The Butterfly's ATmega169 CPU is capable of speeds up to 8 MHz, however it is factory set by software to 2 MHz to preserve the button battery life. There are free replacement bootloaders available that will launch programs at 1, 2, 4 or 8 MHz speeds. Alternatively, this may be accomplished by changing the CPU prescaler in the application code.

=== Features ===

- ATmega169V AVR 8-bit CPU, including 16 Kbyte of Flash memory for code storage and 512 bytes of EEPROM for data storage
- 100-segment LCD (without backlight)
- 4-Mbit (512-Kbyte) AT45 flash memory
- 4-way Mini-Joystick with center push-button
- Light, temperature, and voltage (0-5 V range) sensors (light sensor no longer included due to the RoHS directive)
- Piezo speaker
- Solder pads for user-supplied connectors: 2 8-bit I/O ports, ISP, USI, JTAG
- RS232 level converter & interface (Cable and connector provided by end user)
- 3 V battery holder (CR2450 battery included)

=== Software ===

The Butterfly comes preloaded with software that demonstrates many features of the ATmega169, including reading of the ambient light level and temperature and playback of musical notes. The device has a clothing-pin attached to the back, so it may be worn as a name tag — the "name" may be entered via the joystick or over the RS-232 port, and will scroll across the LCD.

=== Reprogramming ===

The Butterfly can be freely reprogrammed using the same toolchains as for many other AVR controllers, for example using the Atmel AVR assembly language or the free integrated development environment (IDE) Atmel Studio for programming in C.

A pre-installed bootloader allows the board to be re-programmed with a standard RS-232 serial port, requiring no special hardware. The board also has ISP and JTAG ports for in-circuit programming and debugging. All of these interfaces are implemented only as open soldering points, so the addition of some hardware is necessary to make them usable.

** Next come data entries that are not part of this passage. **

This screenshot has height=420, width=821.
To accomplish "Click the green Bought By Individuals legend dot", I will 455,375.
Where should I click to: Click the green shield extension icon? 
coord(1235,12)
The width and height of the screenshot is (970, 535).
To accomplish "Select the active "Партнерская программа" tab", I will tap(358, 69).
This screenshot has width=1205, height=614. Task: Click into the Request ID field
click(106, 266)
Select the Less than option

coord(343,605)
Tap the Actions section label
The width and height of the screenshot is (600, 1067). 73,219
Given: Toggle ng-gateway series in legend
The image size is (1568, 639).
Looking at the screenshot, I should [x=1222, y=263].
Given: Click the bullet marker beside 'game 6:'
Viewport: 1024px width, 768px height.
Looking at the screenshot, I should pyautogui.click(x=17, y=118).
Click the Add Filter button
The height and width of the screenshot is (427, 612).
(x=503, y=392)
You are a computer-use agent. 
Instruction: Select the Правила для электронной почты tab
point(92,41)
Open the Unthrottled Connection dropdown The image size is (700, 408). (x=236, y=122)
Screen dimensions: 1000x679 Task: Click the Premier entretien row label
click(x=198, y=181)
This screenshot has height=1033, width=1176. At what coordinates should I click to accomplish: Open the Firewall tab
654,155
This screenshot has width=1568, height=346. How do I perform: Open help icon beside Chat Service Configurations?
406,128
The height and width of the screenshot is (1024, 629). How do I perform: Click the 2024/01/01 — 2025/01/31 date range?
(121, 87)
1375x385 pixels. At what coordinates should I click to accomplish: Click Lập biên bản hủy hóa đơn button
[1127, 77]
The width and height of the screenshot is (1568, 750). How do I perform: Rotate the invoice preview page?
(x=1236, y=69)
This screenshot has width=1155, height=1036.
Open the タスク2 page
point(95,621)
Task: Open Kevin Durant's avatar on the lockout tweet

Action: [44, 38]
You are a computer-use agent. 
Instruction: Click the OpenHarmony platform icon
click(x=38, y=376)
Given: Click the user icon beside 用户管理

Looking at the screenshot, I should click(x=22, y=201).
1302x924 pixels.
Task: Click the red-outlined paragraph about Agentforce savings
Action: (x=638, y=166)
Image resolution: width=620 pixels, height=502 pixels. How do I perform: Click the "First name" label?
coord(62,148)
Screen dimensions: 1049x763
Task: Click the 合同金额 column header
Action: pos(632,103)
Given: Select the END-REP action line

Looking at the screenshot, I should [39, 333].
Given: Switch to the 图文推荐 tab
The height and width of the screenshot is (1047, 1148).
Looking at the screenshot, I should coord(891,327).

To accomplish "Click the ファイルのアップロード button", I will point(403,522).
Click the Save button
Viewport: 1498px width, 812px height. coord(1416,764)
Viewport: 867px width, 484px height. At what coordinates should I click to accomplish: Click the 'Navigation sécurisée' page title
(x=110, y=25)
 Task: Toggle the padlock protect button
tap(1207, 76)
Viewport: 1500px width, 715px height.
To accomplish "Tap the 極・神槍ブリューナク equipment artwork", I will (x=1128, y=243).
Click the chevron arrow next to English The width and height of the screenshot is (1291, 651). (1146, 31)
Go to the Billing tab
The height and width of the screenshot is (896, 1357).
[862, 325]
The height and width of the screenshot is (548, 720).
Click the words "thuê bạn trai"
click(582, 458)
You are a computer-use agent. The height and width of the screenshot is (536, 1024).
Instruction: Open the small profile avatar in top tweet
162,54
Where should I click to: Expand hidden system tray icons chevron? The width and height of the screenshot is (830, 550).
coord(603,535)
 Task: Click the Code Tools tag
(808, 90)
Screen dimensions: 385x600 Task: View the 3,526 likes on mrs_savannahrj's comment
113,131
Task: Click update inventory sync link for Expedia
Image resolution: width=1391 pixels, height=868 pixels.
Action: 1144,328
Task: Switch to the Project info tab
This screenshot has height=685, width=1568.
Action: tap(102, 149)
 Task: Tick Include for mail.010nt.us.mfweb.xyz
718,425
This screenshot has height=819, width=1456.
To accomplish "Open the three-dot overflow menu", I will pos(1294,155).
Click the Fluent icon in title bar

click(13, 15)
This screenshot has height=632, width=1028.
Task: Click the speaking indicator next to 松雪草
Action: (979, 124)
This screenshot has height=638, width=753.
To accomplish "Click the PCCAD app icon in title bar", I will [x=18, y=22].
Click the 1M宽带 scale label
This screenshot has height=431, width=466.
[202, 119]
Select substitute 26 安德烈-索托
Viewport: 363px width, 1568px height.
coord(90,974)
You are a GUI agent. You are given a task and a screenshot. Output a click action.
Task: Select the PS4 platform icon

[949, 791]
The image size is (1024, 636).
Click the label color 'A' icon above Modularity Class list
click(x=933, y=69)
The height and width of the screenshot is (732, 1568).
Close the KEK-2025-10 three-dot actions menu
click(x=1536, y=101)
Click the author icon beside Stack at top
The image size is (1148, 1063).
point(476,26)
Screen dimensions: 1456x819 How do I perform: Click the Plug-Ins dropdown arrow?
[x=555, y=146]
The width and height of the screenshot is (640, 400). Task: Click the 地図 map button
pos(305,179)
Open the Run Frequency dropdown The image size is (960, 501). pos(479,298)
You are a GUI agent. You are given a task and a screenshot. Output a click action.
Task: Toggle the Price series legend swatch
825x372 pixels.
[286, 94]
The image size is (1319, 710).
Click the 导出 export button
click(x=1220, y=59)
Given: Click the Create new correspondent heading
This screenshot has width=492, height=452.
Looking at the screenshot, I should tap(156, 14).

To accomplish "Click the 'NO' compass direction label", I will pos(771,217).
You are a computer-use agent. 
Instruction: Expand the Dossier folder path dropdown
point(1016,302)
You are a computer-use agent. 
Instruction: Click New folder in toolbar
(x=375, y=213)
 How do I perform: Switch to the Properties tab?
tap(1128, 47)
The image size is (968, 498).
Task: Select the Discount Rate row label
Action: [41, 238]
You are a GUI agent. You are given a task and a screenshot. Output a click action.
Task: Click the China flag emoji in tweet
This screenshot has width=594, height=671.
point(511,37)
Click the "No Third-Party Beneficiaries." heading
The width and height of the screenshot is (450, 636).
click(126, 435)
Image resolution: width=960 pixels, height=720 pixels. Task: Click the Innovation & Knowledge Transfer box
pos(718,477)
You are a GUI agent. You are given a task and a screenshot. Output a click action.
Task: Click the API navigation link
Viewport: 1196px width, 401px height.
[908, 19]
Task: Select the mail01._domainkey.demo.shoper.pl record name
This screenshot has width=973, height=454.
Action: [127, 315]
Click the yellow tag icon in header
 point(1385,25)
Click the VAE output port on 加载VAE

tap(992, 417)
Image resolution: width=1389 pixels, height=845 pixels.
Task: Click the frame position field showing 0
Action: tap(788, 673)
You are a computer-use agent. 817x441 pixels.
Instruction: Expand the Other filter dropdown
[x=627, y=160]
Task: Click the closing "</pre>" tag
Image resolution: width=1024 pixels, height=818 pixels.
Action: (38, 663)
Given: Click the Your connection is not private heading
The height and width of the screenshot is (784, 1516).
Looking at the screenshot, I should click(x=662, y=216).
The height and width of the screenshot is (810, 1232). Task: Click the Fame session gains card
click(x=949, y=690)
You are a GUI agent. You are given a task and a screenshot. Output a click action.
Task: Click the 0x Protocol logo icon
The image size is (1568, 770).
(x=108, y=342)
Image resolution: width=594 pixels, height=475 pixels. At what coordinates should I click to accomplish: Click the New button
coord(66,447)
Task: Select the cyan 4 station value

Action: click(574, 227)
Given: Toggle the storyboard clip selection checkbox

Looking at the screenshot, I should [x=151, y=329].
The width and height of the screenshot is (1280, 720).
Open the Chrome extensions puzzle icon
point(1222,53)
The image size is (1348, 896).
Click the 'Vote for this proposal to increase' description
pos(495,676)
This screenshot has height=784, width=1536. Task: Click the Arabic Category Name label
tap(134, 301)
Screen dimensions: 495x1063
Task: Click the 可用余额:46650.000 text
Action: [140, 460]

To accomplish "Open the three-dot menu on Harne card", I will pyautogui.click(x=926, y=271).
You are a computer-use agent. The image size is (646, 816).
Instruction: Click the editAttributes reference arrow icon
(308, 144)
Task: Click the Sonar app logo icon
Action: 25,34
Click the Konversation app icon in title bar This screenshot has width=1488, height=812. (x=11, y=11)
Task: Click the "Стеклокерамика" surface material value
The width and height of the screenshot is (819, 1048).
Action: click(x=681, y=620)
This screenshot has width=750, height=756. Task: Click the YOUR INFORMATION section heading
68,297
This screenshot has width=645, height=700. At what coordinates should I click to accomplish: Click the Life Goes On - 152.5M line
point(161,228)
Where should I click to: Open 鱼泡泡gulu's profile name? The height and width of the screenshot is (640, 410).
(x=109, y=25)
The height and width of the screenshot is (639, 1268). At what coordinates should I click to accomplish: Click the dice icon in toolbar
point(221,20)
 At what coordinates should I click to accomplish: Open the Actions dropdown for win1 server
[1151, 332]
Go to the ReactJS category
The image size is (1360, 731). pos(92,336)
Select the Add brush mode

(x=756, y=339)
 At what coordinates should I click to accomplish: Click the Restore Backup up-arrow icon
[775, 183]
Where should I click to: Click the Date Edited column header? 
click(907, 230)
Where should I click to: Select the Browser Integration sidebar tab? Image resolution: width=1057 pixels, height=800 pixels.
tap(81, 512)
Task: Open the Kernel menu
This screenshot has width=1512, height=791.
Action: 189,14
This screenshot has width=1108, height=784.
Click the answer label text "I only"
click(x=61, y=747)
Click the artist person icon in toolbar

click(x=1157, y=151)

== Butterfly projects and applications ==

Several projects have been built using the Butterfly as a base platform, often with few or no additional parts:
- There's an award-winning educational robot based around the Butterfly called the FlutterBot.
- Project ButtLoad offers free plans to convert the Butterfly into a portable AVR-ISP for programming other AVR devices.
- Several plans are available on the web to convert a Butterfly into an MP3 player.
- C Programming for Microcontrollers, a book for learning to program AVRs using C, was written for the Butterfly as development platform.
- The Butterfly Logger is an open source data logger based on the AVR Butterfly.
- The Butteruino project is a set of libraries to integrate the AVR Butterfly with the Arduino development environment.